*EXERCISE PROMPT*
Continue the transcript on the Hirst judgment and the margin of appreciation, picking up after its last sentence.

Lord Mackay of Clashfern: Yes, that is what he is saying. He is saying that a wide margin of appreciation, in his judgment, just means that you have to be reasonable about it all. Of course, all of you know better than I that what is reasonable is quite a difficult question. Anyway, he is leaving that question to the parliaments, the legislative bodies of the Contracting State.
There is a joint concurring opinion of another two judges. I did not have anything very much to say. At page 27, just at the very end, they say, “This is an area in which two sources of legitimacy meet, the Court on the one hand and the national parliament on the other. This is a difficult and slippery terrain for the Court in view of the nature of its role, especially when it itself accepts that a wide margin of appreciation must be given to the Contracting States.” That is the situation in Hirst.

(Target pointing data)
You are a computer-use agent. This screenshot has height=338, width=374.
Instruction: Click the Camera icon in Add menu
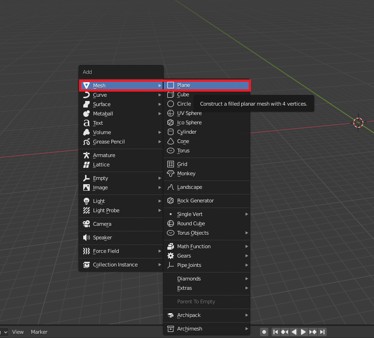click(x=86, y=224)
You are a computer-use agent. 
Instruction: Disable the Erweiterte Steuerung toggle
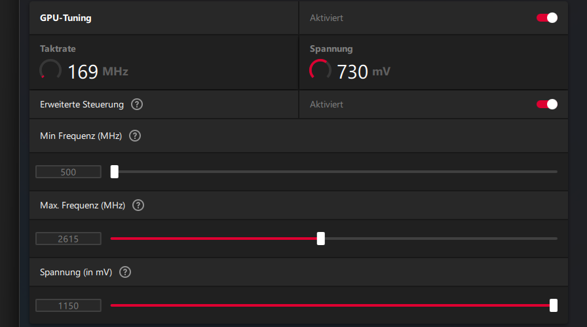click(547, 104)
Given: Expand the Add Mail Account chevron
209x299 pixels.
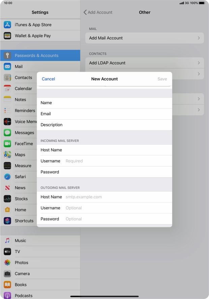Looking at the screenshot, I should click(x=199, y=38).
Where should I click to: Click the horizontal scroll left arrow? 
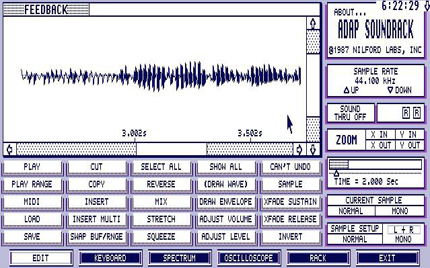tap(9, 150)
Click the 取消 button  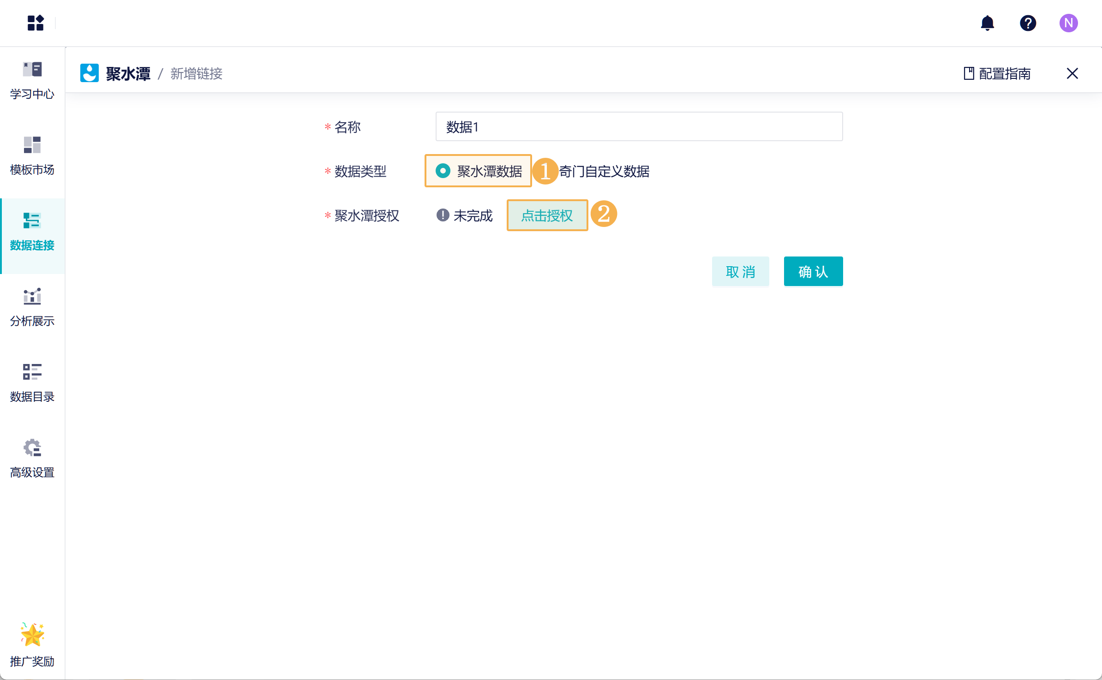(740, 271)
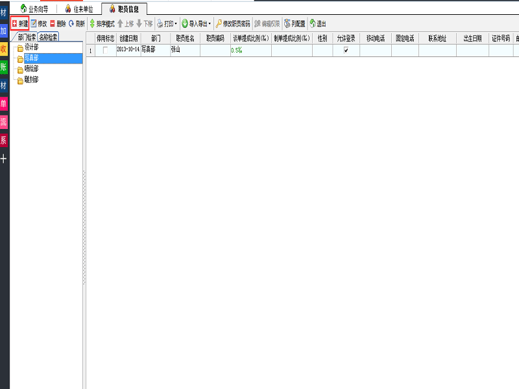Switch to the 名称检索 search tab
The image size is (519, 389).
[x=48, y=37]
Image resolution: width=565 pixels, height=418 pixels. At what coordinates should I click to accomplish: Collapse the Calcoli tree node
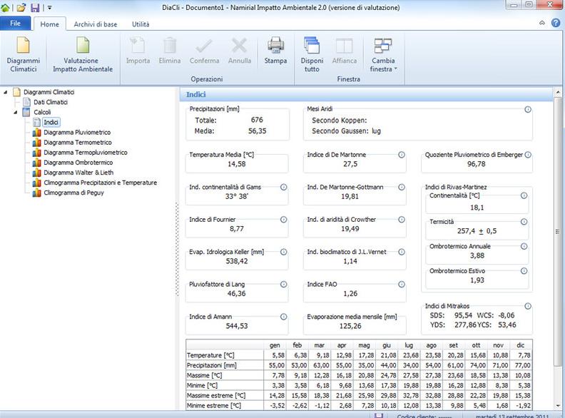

*WRITTEN RESPONSE*
I do not really think I need to refer to all these other cases. The courts here have—and it was a Scottish court that did it first—in effect, said that our blanket ban is inconsistent with that judgment and, therefore, incompatible with the Convention under the Human Rights Act, the provision that allows courts to make a declaration of incompatibility, and the expectation is, if a court has done that, that Parliament will put it right. That is the purpose of it. It will change the law. Our courts, particularly the Scottish court but the English court, will say, “You do not need to do it twice. If it was done once, that is it”. It happens to have been a Scottish court that declared that the present statute is incompatible with the Human Rights Act and, therefore, the expectation is that Parliament will change that. That has been ruled for some time.
Now, I thought the most helpful thing I could do to finish is to go to the judgment on page 9 of item 10 in the bundle that you have and it is at page 32. It is a judgment of the Court of Appeal in the second case—maybe the third case—that has come along since Hirst. This is Lord Justice Laws speaking and I think it is worth just looking at this because he is trying to summarise for us what the law is.
Q6 Mrs Laing: Lord Mackay, which case are we on?
Lord Mackay of Clashfern: It is on page 9 of 10. It is the Court of Appeal in—
Mrs Laing: Is it R (Chester) v Secretary of State for Justice?
Lord Mackay of Clashfern: That’s right, the Court of Appeal.
Mrs Laing: Thank you.
Lord Mackay of Clashfern: I think it is slightly out of order from what you would expect from the index but, anyway, it is there.
Mrs Laing: Right, thank you very much.
Lord Mackay of Clashfern: It is page 9 of 10.
Mrs Laing: Thank you.
Mr Chope: Page 154 of the bundle.
Lord Mackay of Clashfern: 154 in the bundle; that is it.
Mrs Laing: Excellent, thank you very much.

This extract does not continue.